Tu te tiens droite sur le rocher : tu poses. Le photographe n’est pas très bon, il a effacé ton visage. Tu n’es plus qu’une silhouette. Tes mains floues trahissent ton équilibre précaire. L’instant suivant tu as peut-être glissé mais ta chrysalide est restée accrochée au rocher. Et, longtemps après, je la retrouve entassée avec toutes celles que tu n’as jamais voulu regarder. 
Tu te tenais droite sur le rocher mais petit à petit, sous un poids que seules les femmes portent, ton dos s’est voûté. Tu tombais sans cesse en avant. Tu as arrêté la mer et les rochers. Ton corps a réduit progressivement ton monde. Ne plus sortir du village, ne plus sortir de la maison, ne plus sortir de la chambre, ne plus sortir du fauteuil, ne plus sortir du lit. 
Je suis le tout petit morceau d’un tout petit morceau de toi : c’est d’un corps né de ce corps que je suis née. L’incessante métamorphose de femmes qui se muent en ventres et de ventres qui se muent en femmes. Des femmes gelées en cigales qui se transforment et laissent, au fond des cartons, des enveloppes vides en forme d’elles. J’ai parcouru toutes tes lignes, toutes tes peaux. Je connais toutes tes formes et je t’ai vue dans ta dernière, reposée. Dans celle d’avant tu as observé ma poitrine. Tu as dit ils sont gros j’ai dit non regarde c’est le soutien gorge et je te t’ai montré. Tu a lancé à ma mère un regard de détresse car les sous-vêtements noirs sont réservés aux mauvaises filles. 

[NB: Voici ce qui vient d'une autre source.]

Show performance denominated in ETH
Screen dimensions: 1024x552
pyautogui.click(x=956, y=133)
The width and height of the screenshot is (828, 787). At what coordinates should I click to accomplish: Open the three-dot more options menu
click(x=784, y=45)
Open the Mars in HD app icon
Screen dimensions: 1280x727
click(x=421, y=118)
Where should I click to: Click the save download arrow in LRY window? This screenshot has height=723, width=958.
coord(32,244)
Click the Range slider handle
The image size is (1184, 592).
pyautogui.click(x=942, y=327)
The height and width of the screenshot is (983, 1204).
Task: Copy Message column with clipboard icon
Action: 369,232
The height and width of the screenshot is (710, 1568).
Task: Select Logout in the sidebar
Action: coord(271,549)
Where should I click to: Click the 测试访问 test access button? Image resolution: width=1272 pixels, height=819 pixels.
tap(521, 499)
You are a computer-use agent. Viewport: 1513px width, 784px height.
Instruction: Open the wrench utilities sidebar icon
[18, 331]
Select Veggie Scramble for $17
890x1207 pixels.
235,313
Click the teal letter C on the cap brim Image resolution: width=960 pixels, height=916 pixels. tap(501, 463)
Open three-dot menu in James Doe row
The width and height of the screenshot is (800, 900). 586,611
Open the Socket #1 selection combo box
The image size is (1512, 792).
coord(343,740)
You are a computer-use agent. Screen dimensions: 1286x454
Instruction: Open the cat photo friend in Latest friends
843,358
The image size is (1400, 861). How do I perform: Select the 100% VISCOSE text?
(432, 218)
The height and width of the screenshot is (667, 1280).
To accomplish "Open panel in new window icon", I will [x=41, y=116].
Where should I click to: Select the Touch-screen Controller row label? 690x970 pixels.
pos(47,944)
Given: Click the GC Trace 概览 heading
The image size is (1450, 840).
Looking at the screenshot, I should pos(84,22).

Ce jour-là aussi, parce que tu aimes marcher à la montagne, j’ai planté des graines d’edelweiss dans un pot sur la fenêtre à côté du fauteuil où ton corps était figé. Tu sais, mamie, que la cigale passe la plus grande partie de sa vie à l’état larvaire, sous la terre ? Elle ne sort qu’un été pour se reproduire. Enfermée dans un bocal de verre, elle reste totalement immobile. Elle ne reprendra son chant que si je la repose sur sa branche et que je m'éloigne.